Sarah Rogers, subsecretaria de Estado para Diplomacia Pública, expresó su preocupación por una cláusula incluida en el proyecto de ley sobre antisemitismo, odio y extremismo.
El primer ministro Anthony Albanese quiere introducir nuevas leyes sobre incitación al odio tras el ataque terrorista del 14 de diciembre en Bondi Beach.
Sería un delito federal promover o incitar públicamente al odio racial que haga que una persona se sienta intimidada, acosada o insegura.
El activista australiano Drew Pawlow afirmó en X que había una cláusula que eximía a las personas que citaban directamente textos religiosos, lo que beneficiaría a los extremistas.
“El gobierno australiano planea ahora introducir penas de prisión de cinco años para actos no especificados de “discurso de odio”, definido en términos tan amplios que podría abarcar incluso llamamientos básicos para reducir la inmigración o deportar a extremistas yihadistas”, escribió.
“Mientras tanto, el gobierno australiano ha introducido una cláusula especial de exclusión en la ley sobre discurso de odio para permitir a los extremistas musulmanes continuar con su discurso de odio siempre que puedan argumentar que está citando o haciendo referencia directamente al Corán”.
Rogers compartió la publicación y dijo que esperaba que “esta no sea la intención de Australia”.
El Primer Ministro Anthony Albanese planea introducir nuevas leyes sobre discurso de odio tras el ataque terrorista del 14 de diciembre en Bondi Beach.

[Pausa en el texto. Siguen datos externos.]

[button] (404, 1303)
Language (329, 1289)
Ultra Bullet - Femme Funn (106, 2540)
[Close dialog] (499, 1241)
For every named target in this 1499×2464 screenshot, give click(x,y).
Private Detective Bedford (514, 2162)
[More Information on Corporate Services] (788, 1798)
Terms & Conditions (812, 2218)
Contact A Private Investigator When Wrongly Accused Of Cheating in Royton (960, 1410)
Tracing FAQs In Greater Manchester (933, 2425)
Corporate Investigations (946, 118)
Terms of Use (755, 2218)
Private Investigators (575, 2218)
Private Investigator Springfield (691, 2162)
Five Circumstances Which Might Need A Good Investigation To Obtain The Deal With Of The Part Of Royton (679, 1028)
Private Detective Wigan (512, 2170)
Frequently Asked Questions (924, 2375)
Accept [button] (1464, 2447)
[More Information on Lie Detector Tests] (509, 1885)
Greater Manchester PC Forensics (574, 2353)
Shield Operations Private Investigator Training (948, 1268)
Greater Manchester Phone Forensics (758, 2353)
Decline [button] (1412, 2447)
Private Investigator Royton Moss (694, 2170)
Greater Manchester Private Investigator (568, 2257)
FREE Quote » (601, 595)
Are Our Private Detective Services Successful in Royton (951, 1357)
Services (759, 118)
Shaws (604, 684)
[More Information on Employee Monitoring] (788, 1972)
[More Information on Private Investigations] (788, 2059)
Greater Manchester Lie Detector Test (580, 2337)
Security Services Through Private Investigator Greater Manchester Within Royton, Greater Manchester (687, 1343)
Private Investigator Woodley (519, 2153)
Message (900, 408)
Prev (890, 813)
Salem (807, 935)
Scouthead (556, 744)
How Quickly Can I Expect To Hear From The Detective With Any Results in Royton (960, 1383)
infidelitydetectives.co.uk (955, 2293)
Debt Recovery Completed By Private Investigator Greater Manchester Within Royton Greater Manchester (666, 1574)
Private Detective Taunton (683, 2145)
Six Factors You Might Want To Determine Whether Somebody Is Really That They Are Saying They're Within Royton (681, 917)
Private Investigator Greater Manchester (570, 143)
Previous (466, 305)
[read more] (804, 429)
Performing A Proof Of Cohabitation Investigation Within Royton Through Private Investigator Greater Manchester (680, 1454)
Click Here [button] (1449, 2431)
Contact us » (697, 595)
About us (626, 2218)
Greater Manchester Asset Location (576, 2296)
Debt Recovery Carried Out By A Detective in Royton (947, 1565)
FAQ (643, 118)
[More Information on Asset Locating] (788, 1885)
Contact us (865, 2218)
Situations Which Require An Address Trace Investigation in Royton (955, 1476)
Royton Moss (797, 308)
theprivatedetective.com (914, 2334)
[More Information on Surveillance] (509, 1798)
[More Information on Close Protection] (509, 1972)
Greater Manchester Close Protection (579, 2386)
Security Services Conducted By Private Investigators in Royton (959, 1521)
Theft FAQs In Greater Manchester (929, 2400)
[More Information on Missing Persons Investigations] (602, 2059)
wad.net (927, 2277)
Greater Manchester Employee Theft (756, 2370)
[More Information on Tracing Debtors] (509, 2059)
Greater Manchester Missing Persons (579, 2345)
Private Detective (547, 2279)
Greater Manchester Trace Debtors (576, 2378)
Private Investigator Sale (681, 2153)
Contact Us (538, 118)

“Una ley que te encarcela por pedir la deportación de extremistas yihadistas – pero que proporciona un puerto seguro si eres un *extremista yihadista* – sería profundamente perversa”, escribió.
‘Esto puede ser un intento cínico de evitar la infamia vista en Europa y el Reino Unido, donde los ciudadanos son encarcelados por mencionar la Biblia o incluso orar en silencio.
“Pero el problema con las leyes de ‘discurso de odio’ -uno de muchos problemas- es que son aplicadas por el tipo de personas que en realidad son aplicadas por extremistas violentos, siempre y cuando parezcan subalternos”.
Rogers describió la “libertad religiosa” como “un valor central de nuestra administración”.
“Pero proteger el discurso *sólo* si es religioso, mientras se arresta a personas por contraargumentos seculares, puede distorsionar la esfera pública de una manera que incluso a los entusiastas progresistas de la censura desagrada”, escribió.
Albanese confirmó el lunes que ordenaría tanto a la Cámara de Representantes como al Senado regresar los días 19 y 20 de enero para abordar la nueva ley.
La reunión de emergencia comenzará con una moción de condolencia en honor a las víctimas de ataques antisemitas, rindiendo homenaje a quienes han muerto, a los heridos y a las familias cuyas vidas han cambiado para siempre.
En una muestra de solidaridad, el gobierno y la oposición ya han acordado un texto.
Sarah Rogers, subsecretaria de Estado para Diplomacia Pública, expresó su preocupación por la cláusula, que fue sacada a la luz por el activista australiano Drew Pawlow.
Pavlo afirmó en X que había una cláusula que eximía a las personas que citaran directamente textos religiosos (en la foto, Pavlo es escoltado por la policía en una manifestación el 4 de enero).
Después del homenaje, el Parlamento abordará inmediatamente el núcleo de la respuesta del Gobierno: el proyecto de ley sobre antisemitismo, odio y extremismo de 2026.
Redactado poco después del ataque a Bondi Beach, el proyecto de ley se presentará el lunes, se debatirá el martes y luego se acelerará hasta el Senado.
El proyecto de ley es una de las medidas de mayor alcance contra el extremismo en años.
Introduce nuevos delitos duros dirigidos a los predicadores del odio y a los líderes extremistas que intentan radicalizar a los niños.
Las penas por delitos de odio aumentarán significativamente y los tribunales deberán tener en cuenta las motivaciones extremistas al dictar sentencias.
El gobierno también está tipificando un nuevo delito de incitación al odio con la intención de intimidar o acosar, al tiempo que amplía la prohibición de los símbolos extremistas prohibidos.
“Queremos asegurarnos de que Australia siga siendo una sociedad en la que todos tengan derecho a estar orgullosos de quiénes son, y también queremos dejar claro que el comportamiento odioso, peligroso y divisivo también será ilegal”, dijo Albanese a los periodistas en Canberra el lunes.
“Así como el antisemitismo y el racismo son un crimen contra nuestros valores australianos, también lo son contra la ley australiana”.